§ **YOUR OBJECTIVE**
Copy the records word for word, starting at the very beginning and continuing through the line that contains "(588, 2417).", including that line.

§ **SUPPLIED RECORDS**
--- START ---

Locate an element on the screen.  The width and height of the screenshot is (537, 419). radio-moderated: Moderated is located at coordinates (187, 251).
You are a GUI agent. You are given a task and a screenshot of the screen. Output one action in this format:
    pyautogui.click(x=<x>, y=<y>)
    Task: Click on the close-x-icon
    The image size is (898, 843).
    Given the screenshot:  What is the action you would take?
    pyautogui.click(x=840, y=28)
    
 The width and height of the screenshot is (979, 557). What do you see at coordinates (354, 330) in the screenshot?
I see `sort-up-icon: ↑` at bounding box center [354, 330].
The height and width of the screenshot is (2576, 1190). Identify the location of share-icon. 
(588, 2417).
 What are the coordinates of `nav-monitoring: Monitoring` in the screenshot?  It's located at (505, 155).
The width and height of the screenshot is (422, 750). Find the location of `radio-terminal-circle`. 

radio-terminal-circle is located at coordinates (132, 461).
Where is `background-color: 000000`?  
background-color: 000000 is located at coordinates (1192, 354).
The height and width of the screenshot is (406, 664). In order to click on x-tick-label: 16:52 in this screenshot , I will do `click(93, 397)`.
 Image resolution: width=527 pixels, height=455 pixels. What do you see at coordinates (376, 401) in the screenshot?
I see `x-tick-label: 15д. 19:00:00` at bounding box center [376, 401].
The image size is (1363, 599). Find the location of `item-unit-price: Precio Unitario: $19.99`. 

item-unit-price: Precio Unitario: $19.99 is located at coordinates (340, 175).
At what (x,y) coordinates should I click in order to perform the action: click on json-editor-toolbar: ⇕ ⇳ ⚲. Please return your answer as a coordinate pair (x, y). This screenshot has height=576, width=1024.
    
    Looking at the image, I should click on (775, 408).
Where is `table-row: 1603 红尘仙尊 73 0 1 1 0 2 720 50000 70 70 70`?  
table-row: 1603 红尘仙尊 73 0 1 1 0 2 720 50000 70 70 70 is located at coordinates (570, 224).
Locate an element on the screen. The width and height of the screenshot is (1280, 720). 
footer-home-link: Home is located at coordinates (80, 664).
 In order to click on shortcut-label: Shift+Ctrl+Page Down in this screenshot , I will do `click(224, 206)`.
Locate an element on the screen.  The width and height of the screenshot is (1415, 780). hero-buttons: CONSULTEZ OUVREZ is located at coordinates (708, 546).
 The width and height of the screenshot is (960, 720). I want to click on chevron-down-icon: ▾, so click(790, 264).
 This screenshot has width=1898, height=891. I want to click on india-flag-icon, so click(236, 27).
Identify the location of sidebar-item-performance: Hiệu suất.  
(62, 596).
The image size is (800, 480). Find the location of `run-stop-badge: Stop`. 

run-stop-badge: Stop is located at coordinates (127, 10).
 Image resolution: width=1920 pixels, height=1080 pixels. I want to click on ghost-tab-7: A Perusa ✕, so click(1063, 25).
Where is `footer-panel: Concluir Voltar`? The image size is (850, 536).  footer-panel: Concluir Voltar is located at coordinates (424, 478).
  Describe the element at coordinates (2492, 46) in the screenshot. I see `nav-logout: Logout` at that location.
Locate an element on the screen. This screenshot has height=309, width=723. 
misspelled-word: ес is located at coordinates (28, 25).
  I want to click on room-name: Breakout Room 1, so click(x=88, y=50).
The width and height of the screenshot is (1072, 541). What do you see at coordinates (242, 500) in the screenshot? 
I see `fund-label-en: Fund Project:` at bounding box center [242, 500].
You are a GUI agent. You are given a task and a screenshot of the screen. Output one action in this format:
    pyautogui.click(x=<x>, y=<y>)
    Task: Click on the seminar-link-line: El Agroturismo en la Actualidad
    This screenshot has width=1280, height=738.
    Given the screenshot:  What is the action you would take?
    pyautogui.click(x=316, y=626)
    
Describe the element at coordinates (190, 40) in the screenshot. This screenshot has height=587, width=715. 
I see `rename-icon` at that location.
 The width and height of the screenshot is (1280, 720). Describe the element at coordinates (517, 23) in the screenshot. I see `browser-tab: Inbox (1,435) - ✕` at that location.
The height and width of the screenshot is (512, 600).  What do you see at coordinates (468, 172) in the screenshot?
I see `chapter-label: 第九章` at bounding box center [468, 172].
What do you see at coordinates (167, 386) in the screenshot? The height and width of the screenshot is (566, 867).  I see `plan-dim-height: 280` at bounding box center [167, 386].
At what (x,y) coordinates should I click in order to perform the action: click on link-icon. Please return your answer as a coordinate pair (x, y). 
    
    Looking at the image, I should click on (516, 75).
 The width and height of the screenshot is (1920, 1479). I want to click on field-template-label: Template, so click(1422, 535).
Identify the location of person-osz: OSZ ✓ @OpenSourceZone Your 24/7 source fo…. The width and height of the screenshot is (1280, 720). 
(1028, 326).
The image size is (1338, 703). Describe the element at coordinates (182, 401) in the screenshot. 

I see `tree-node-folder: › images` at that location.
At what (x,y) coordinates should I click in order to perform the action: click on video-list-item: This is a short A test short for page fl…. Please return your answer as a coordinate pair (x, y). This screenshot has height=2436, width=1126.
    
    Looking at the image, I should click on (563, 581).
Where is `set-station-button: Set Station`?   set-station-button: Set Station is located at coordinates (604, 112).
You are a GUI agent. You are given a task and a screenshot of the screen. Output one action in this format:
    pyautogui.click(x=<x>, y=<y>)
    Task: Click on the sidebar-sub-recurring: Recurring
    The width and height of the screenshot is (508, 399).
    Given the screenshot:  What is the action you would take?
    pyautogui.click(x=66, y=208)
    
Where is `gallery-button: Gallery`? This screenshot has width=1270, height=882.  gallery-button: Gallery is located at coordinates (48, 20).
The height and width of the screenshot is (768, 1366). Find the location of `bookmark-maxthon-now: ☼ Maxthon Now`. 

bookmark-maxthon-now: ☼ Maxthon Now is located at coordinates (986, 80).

--- END ---

§ **SOLUTION**
Locate an element on the screen.  The width and height of the screenshot is (537, 419). radio-moderated: Moderated is located at coordinates (187, 251).
You are a GUI agent. You are given a task and a screenshot of the screen. Output one action in this format:
    pyautogui.click(x=<x>, y=<y>)
    Task: Click on the close-x-icon
    The image size is (898, 843).
    Given the screenshot:  What is the action you would take?
    pyautogui.click(x=840, y=28)
    
 The width and height of the screenshot is (979, 557). What do you see at coordinates (354, 330) in the screenshot?
I see `sort-up-icon: ↑` at bounding box center [354, 330].
The height and width of the screenshot is (2576, 1190). Identify the location of share-icon. 
(588, 2417).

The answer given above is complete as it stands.